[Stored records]
— Start —
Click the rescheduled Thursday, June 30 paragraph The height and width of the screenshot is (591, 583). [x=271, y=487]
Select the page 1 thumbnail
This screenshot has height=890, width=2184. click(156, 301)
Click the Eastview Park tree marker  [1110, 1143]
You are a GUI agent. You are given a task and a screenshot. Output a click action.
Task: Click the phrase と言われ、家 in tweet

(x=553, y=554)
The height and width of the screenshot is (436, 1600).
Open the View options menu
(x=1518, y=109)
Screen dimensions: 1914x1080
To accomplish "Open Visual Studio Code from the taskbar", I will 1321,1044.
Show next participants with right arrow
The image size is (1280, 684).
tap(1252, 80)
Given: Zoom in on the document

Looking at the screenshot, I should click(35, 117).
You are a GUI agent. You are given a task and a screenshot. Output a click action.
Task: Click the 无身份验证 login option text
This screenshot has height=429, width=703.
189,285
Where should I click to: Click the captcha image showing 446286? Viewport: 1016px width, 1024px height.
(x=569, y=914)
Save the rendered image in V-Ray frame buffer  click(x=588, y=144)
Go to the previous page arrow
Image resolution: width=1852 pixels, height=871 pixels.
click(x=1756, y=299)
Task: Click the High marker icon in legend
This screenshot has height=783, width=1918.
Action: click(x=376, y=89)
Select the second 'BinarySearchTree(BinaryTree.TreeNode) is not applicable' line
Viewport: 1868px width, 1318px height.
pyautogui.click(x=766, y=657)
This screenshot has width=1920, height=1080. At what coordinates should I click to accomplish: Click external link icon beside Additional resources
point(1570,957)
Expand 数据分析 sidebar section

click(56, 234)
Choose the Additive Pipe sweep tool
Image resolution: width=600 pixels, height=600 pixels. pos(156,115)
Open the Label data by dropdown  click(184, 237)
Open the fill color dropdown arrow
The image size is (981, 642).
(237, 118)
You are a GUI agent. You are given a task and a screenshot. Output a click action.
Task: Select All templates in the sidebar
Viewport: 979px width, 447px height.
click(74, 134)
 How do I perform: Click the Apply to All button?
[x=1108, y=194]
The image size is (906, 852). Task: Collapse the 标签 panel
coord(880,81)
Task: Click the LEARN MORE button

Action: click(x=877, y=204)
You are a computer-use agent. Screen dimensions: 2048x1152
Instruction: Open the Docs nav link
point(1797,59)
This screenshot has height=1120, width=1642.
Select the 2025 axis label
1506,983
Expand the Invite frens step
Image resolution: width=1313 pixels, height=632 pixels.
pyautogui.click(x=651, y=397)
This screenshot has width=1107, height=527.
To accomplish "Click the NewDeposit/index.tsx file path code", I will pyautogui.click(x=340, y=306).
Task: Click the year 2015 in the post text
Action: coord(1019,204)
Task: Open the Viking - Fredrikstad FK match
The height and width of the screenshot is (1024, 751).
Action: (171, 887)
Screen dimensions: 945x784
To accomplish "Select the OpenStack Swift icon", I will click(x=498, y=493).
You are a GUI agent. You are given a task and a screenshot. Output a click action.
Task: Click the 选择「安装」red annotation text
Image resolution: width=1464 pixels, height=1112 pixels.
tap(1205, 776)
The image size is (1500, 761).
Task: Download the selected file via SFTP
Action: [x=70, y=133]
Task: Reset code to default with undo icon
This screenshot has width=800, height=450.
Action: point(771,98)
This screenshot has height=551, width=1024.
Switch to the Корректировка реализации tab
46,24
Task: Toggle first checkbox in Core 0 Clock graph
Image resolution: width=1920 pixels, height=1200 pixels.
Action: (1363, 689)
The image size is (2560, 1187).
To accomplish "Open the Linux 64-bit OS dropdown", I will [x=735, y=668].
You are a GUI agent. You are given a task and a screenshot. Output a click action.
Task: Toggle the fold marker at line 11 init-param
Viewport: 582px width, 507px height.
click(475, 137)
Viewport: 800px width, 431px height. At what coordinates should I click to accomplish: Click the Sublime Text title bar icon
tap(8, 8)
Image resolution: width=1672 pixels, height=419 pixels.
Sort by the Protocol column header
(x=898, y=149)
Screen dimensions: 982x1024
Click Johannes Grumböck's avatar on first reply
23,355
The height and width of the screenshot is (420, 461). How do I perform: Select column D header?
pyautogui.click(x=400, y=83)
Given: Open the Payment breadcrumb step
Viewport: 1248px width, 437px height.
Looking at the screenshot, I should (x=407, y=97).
— End —
§ **Exercise details**:
Gather every line of the data above that contains the string "button", and copy each one out. Case counts, so only lines with that exact capitalization qualify.

§ **Answer to this problem**:
 How do I perform: Click the Apply to All button?
Task: Click the LEARN MORE button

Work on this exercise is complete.